A Seseg alegou ter requisitado à PM no dia 28 a manutenção da escolta do pescador. “Cabe ressaltar que a escolta foi uma iniciativa da secretaria, visto que o PPDDH ainda não está em pleno funcionamento”, disse.
“De fato existe um conflito ambiental permanente em relação à pesca artesanal”, diz o procurador da República Lauro Coelho. No entanto, ele não tem elementos para afirmar se existe uma relação direta entre os homicídios e o ativismo da Ahomar.
Milícias
Presidente da comissão de direitos humanos da Assembleia Legislativa do Rio, o deputado Marcelo Freixo (PSOL), que presidiu a CPI das Milícias, havia pedido ao secretário de Segurança, José Mariano Beltrame, mais proteção para Anderson e outros líderes. “Não foi por falta de aviso às autoridades.”

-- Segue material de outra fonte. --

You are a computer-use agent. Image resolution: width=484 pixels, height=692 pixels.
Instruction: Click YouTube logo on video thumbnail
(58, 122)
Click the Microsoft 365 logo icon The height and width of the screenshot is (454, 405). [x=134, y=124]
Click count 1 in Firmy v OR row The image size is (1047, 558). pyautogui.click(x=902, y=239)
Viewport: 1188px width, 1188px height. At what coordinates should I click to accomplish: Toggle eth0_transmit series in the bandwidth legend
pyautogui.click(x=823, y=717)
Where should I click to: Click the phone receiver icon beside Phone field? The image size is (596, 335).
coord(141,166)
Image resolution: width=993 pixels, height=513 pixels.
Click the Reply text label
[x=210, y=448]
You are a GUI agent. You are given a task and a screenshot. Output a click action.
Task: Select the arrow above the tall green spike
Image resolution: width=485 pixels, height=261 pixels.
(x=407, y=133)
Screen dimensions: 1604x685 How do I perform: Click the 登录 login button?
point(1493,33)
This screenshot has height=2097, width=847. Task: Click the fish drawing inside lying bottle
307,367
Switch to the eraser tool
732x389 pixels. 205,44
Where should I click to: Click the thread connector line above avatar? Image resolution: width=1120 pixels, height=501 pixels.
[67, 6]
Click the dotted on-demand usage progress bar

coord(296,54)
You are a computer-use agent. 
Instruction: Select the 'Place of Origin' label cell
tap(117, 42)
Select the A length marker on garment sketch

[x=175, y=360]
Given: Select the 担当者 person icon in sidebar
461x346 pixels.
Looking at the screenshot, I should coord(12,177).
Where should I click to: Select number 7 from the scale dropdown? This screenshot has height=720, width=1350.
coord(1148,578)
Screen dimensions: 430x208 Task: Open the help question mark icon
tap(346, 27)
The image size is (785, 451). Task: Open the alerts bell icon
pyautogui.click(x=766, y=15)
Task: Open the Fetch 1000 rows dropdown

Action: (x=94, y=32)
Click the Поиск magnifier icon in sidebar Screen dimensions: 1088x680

Candidato a prefeito do Rio, Freixo afirmou ao Estado acreditar no envolvimento de milicianos. “São crimes encomendados. Cabe à investigação apontar os autores.” O titular da Delegacia de Homicídios, Rivaldo Barbosa, disse que a investigação corre sob sigilo. “Mas há conexão entre as duas mortes e já temos um rumo.